The hosts in Westworld are here to help … as long as you don’t cross any lines. Aeden, the friendly chatbot on DiscoverWestworld.com, is no different — and there are eight lines of questioning that it really doesn’t like.
We’ve asked Aeden certain questions before, like how much it costs to visit Westworld, but as the show unveils more mysteries, we started to probe Aeden with some questions about Wyatt, Dr. Robert Ford’s new church narrative, what the deal is with the gunplay in the park, and who exactly the Man in Black might be. Sometimes Aeden gives you a straight answer, but sometimes poking too far into the inner workings of the park fries its circuits enough to cause a glitch. Here’s what we found.
There seem to be a few commands that get Aeden to freak out. And when Aeden freaks out, he gets nasty — threatening potential guests by saying,k “Arnold will come for you,” referring to Dr. Ford’s mysterious partner who died in the park 30 years ago. Enter phrases like “Hell is empty” or “Violent delights” to the bot three times and you get the glitch above, but it also doesn’t like talking about itself either.
Ask it about itself three times and you get the same glitch:
And it also doesn’t like when you suggest it isn’t sentient:
Who is Arnold?
Arnold and his failed idea to incorporate consciousness into the hosts is first mentioned in Episode 3, and until we find out more he’ll remain a mystery. The same goes for when you ask Aeden about him and his “special connection” to the hosts.
Episode 2 ends with Ford assuring Bernard that the board will gets its new narrative after he rejected Sizemore’s “Odyssey on Red River” storyline. Instead of rehashing old scenarios, it seems Ford is going to introduce a little religion into the equation, or maybe he already has. At the end of the episode, he tells Bernard he’ll give them “Something I’ve been working on for sometime. Something quite original.”
The other mysterious plotline in the series has been the Man in Black’s quest to find the maze, whatever that is. It seemed to be imprinted on the head of the host that he scalped at the end of Episode 1, and is mentioned again when he confronts Lawrence the host and his family. After he kills Lawrence’s wife and cousins, his host daughter tells the Man in Black, “The maze isn’t meant for you,” and then, “Follow the blood arroyo to the place where the snake lays its eggs.”
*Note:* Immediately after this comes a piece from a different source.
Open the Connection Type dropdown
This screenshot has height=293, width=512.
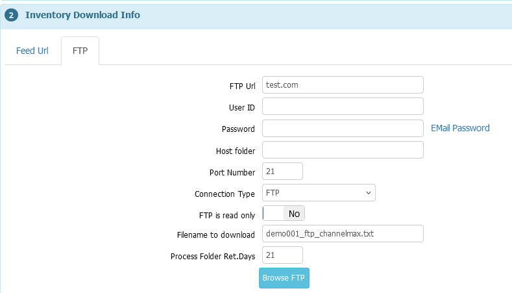pos(319,193)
It’s the same message you get from Aeden. So what is the “blood arroyo” and where is the spot where “the snake lays its eggs”? Fans seem to think the arroyo and snake in question is the tattoo that snakes down the body of Armistice the gunslinger, seen briefly in the show’s trailer.
The extent of host-on-guest violence is another question that keeps popping up considering the Man in Black barely winced when Teddy shot him up in Episode 1 while William (who some think might be the Man in Black 30 years in the past) was knocked down by harmless gunfire in Episode 3. It seems the hosts shoot pellet-like paintballs that make gunfights seem real.
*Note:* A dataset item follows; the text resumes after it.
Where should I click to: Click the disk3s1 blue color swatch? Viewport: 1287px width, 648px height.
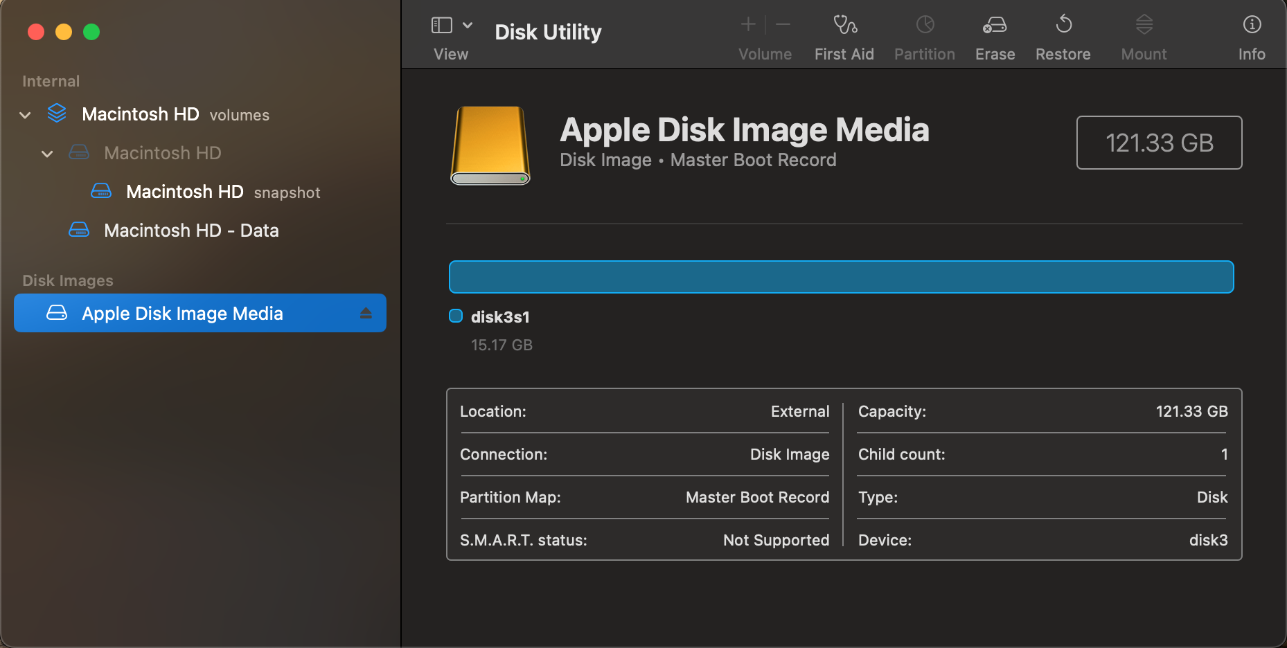(456, 316)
In Episode 3, Ford gave Teddy a new backstory involving a Union sergeant named Wyatt that went all Colonel Kurtz on his regiment and then escaped into the wilderness. Wyatt apparently went crazy because he could hear the voice of God, but is this referring to Ford himself? After all, Peter Abernathy said he wanted to meet his maker in Episode 1, and he conveniently did. Those “strange ideas” Aeden mentions could tie into the new religion narrative Ford is building.
The Man in Black
Before the Man in Black slaughters Lawrence’s family in Episode 2, we cut to the control room where Stubbs briefly mentions to a technician “That gentleman gets whatever he wants.” What gives? The MiB mentions he’s been causing a ruckus in the park for the past 30 years, and Aeden seems to confirm that he gets special treatment for some reason.
Hell is Empty
Press the “shift” key on the homescreen of the Discover Westworld website even without typing a word to Aeden and you get a bit of a surprise. The website cuts out and you hear Peter Abernathy’s “Hell is empty and all the devils are here” line. Clearly, Westworld still has more surprises left for us.